## Problem:
Report each line from the data below that holds the word "Política".

## Exercise input:
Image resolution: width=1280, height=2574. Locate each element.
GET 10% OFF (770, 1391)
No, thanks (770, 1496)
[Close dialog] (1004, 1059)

--

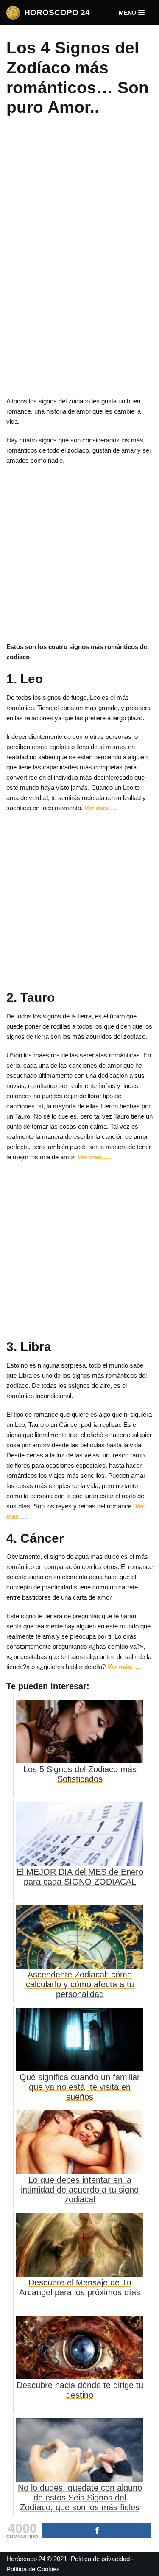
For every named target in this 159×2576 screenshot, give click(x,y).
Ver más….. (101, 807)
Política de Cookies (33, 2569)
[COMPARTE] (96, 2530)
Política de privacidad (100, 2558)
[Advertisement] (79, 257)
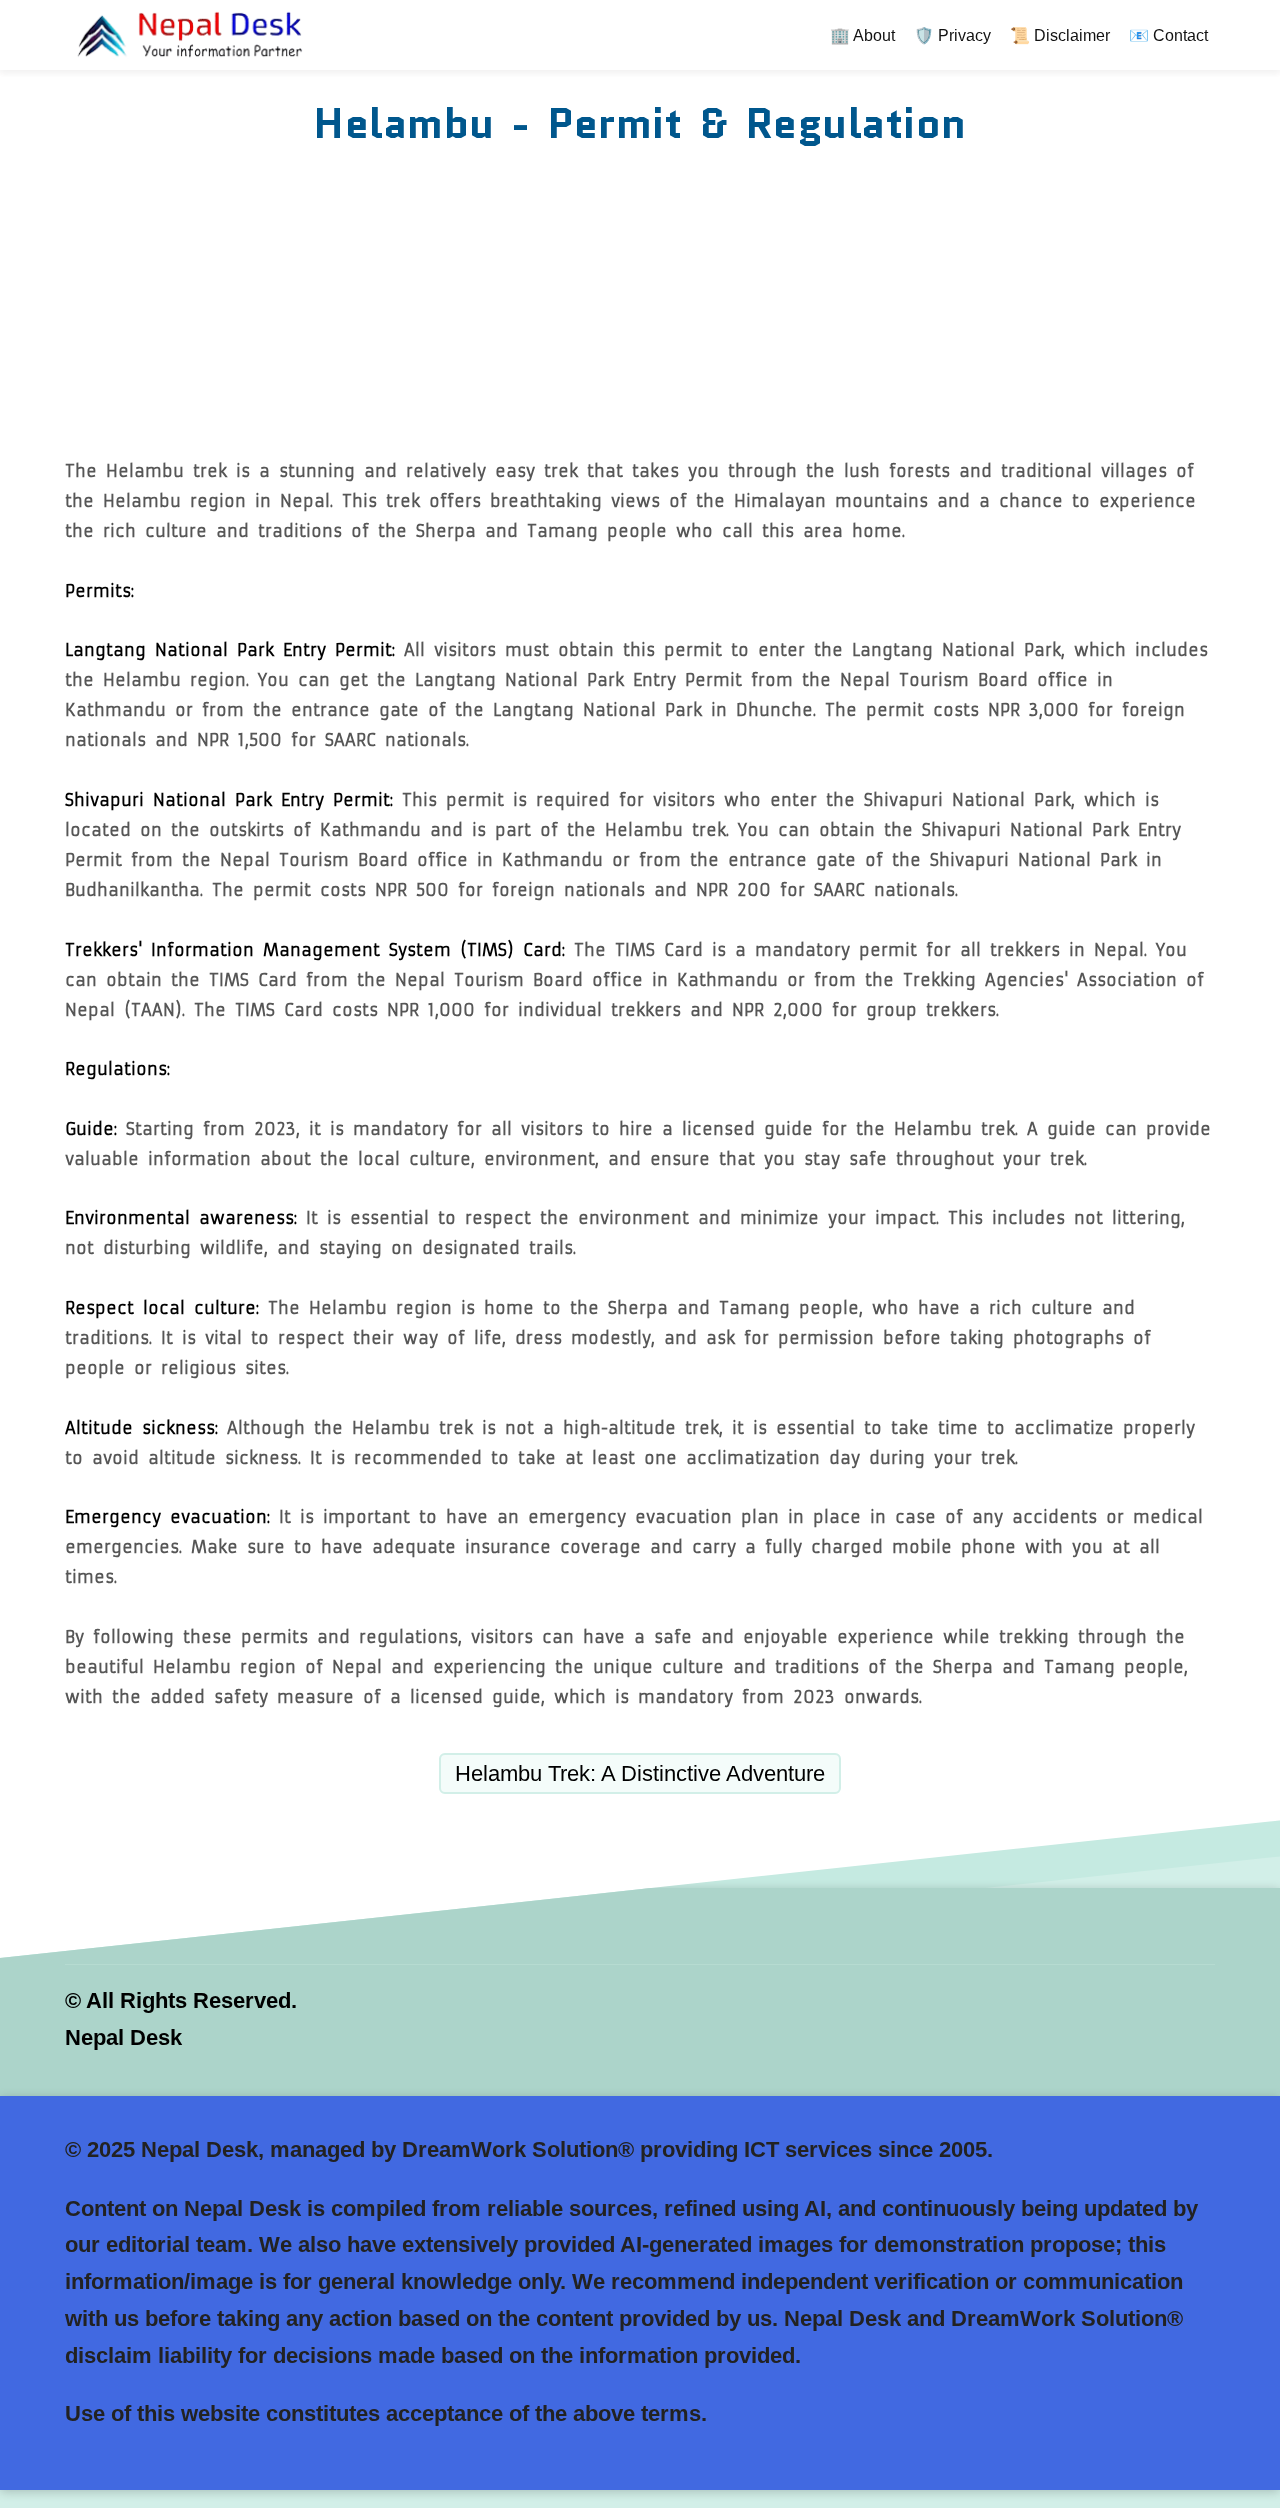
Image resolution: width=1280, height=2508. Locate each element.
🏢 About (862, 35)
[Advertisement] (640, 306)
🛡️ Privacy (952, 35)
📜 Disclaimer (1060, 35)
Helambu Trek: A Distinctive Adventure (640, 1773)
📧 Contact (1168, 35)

## Result:
Política de Cookies (33, 2569)
Política de privacidad (100, 2558)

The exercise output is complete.